● **Task objective**
Rewrite all of the items below, replacing each "Screen dimensions" with "Screen size" and leaving everything else unchanged.

● **Some items**

---------------

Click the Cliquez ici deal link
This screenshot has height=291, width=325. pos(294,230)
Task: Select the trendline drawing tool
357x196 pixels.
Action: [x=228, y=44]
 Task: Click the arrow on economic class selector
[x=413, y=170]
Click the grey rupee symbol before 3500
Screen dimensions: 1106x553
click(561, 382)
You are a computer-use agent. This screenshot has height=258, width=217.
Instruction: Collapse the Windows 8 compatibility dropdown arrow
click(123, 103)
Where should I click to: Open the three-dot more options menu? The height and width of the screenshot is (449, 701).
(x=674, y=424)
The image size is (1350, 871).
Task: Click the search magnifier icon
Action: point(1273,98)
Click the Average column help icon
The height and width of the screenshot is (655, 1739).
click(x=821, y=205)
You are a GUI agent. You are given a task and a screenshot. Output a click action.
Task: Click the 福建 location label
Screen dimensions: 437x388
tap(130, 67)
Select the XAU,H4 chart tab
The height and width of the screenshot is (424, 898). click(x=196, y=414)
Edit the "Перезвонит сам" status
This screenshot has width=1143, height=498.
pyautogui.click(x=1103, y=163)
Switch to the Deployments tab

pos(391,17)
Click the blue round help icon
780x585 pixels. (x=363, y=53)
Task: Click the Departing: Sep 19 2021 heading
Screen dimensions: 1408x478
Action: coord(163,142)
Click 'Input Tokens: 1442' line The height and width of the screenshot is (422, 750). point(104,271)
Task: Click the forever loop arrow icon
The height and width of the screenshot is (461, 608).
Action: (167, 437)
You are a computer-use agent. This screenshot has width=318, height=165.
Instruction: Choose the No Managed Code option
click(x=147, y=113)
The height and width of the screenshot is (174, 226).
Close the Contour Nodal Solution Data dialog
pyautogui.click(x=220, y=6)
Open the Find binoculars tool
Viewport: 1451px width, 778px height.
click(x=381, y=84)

---------------

● **Exercise result**
Click the Cliquez ici deal link
This screenshot has height=291, width=325. pos(294,230)
Task: Select the trendline drawing tool
357x196 pixels.
Action: [x=228, y=44]
 Task: Click the arrow on economic class selector
[x=413, y=170]
Click the grey rupee symbol before 3500
Screen size: 1106x553
click(561, 382)
You are a computer-use agent. This screenshot has height=258, width=217.
Instruction: Collapse the Windows 8 compatibility dropdown arrow
click(123, 103)
Where should I click to: Open the three-dot more options menu? The height and width of the screenshot is (449, 701).
(x=674, y=424)
The image size is (1350, 871).
Task: Click the search magnifier icon
Action: point(1273,98)
Click the Average column help icon
The height and width of the screenshot is (655, 1739).
click(x=821, y=205)
You are a GUI agent. You are given a task and a screenshot. Output a click action.
Task: Click the 福建 location label
Screen size: 437x388
tap(130, 67)
Select the XAU,H4 chart tab
The height and width of the screenshot is (424, 898). click(x=196, y=414)
Edit the "Перезвонит сам" status
This screenshot has width=1143, height=498.
pyautogui.click(x=1103, y=163)
Switch to the Deployments tab

pos(391,17)
Click the blue round help icon
780x585 pixels. (x=363, y=53)
Task: Click the Departing: Sep 19 2021 heading
Screen size: 1408x478
Action: coord(163,142)
Click 'Input Tokens: 1442' line The height and width of the screenshot is (422, 750). point(104,271)
Task: Click the forever loop arrow icon
The height and width of the screenshot is (461, 608).
Action: (167, 437)
You are a computer-use agent. This screenshot has width=318, height=165.
Instruction: Choose the No Managed Code option
click(x=147, y=113)
The height and width of the screenshot is (174, 226).
Close the Contour Nodal Solution Data dialog
pyautogui.click(x=220, y=6)
Open the Find binoculars tool
Viewport: 1451px width, 778px height.
click(x=381, y=84)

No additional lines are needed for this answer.